— START OF Material supplied —

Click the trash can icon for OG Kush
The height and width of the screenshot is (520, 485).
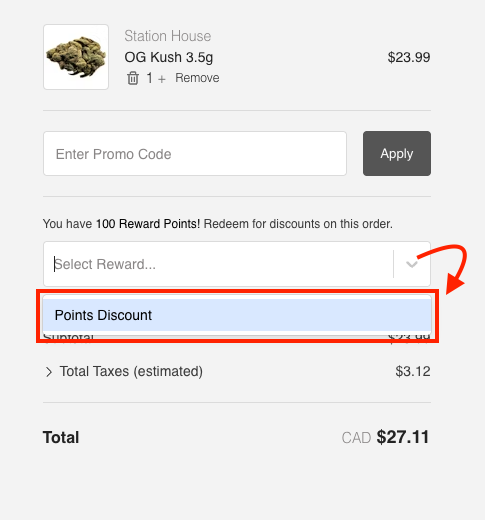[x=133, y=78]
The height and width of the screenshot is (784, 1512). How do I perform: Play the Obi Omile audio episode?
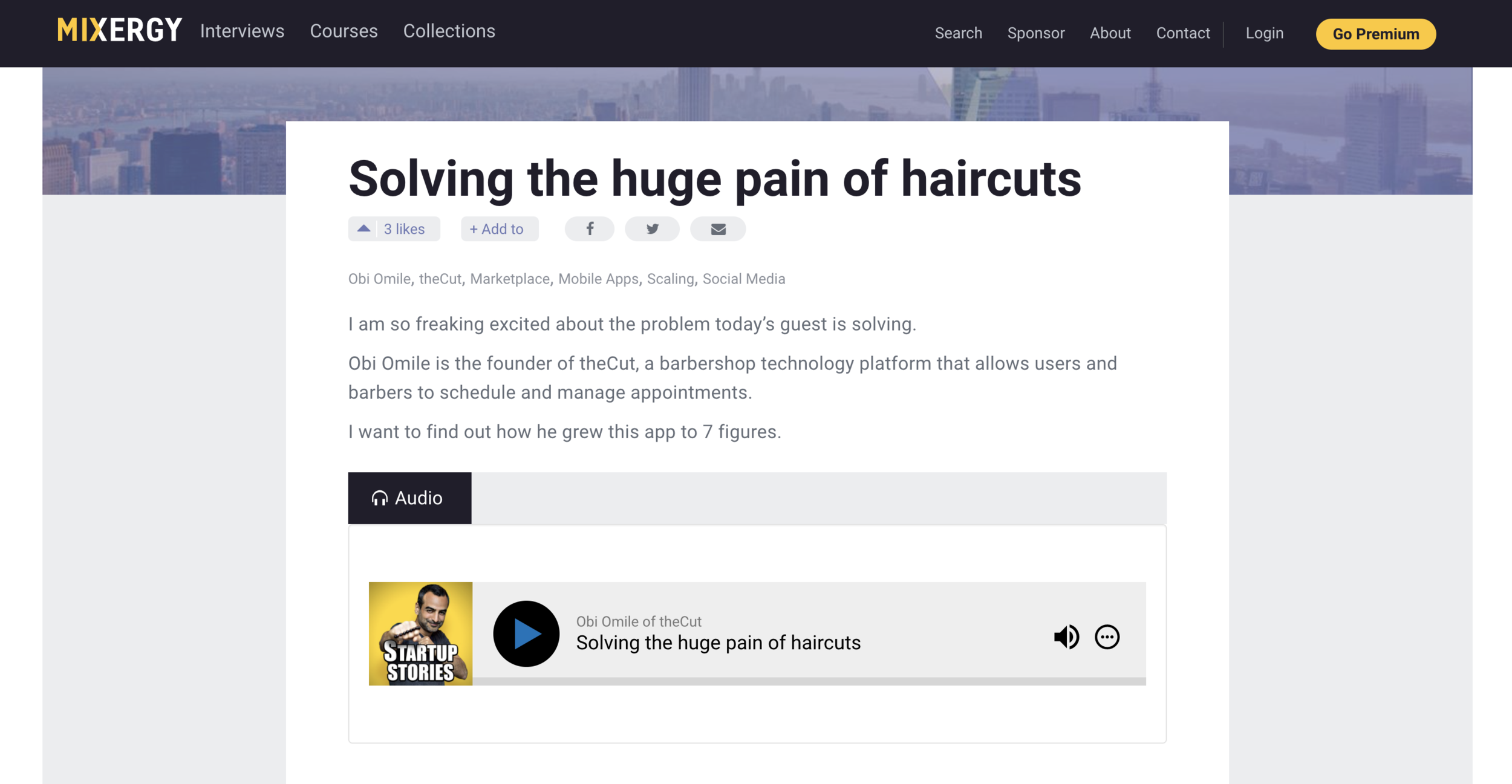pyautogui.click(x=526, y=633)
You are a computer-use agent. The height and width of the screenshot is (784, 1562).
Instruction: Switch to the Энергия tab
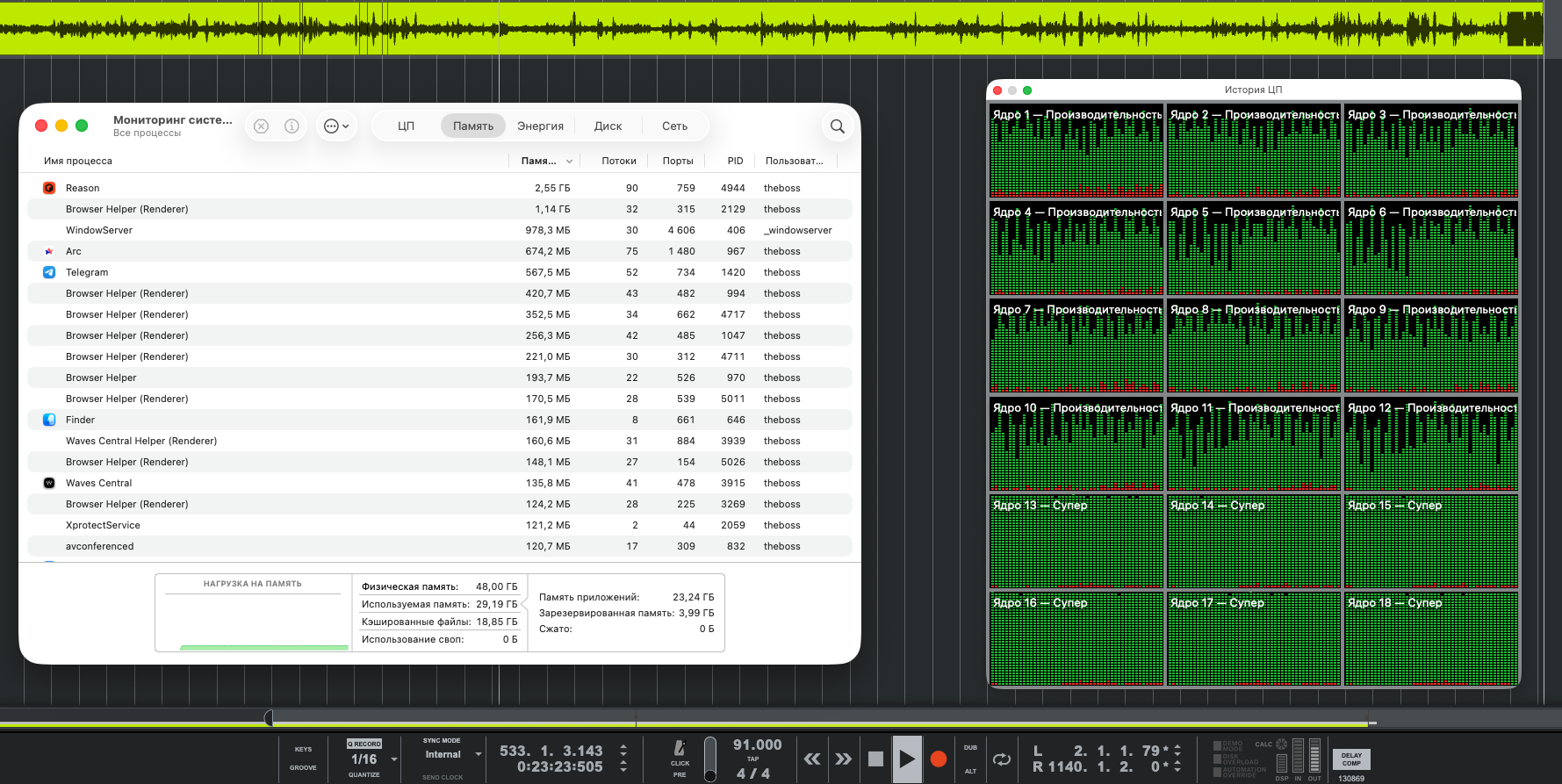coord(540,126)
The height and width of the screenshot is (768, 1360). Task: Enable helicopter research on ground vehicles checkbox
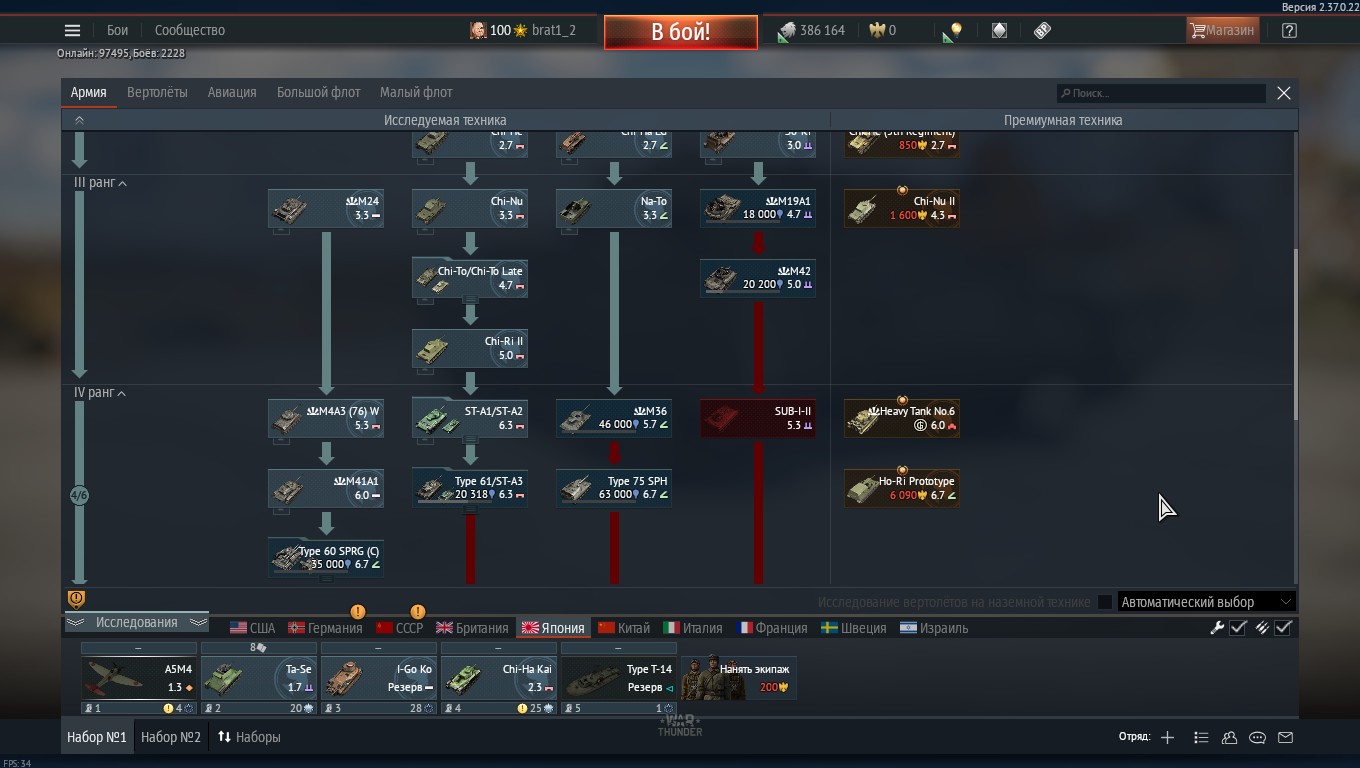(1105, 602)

— END OF Material supplied —
— START OF Material supplied —

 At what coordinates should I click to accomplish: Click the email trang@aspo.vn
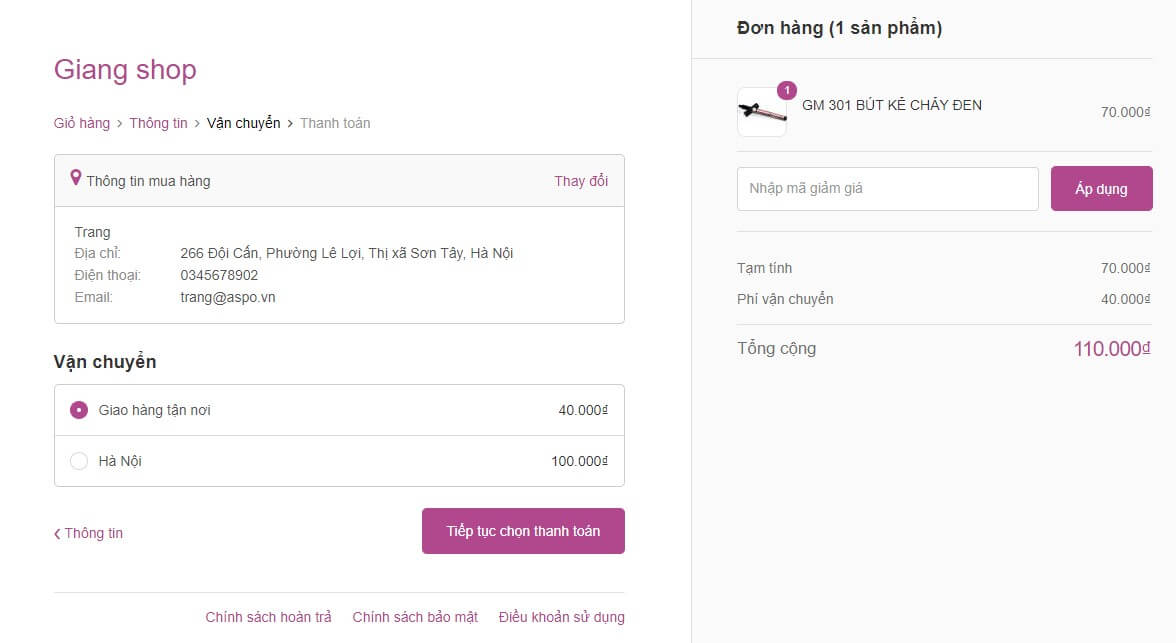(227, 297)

— END OF Material supplied —
— START OF Material supplied —

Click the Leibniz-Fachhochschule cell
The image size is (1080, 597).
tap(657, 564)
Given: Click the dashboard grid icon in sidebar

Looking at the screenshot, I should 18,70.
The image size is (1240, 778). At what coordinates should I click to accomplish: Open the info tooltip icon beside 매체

— END OF Material supplied —

Work to be completed: Rewrite the rows starting at the line containing "You are a computer-use" and ending at the line containing "(1105, 602)", adding 112 to every coordinate in their answers and leaving the rest of each row unchanged. Leave the pictures out.

Result of the task:
You are a computer-use agent. The height and width of the screenshot is (784, 1562).
Instruction: Switch to the Энергия tab
coord(652,238)
The height and width of the screenshot is (768, 1360). Task: Enable helicopter research on ground vehicles checkbox
(1217, 714)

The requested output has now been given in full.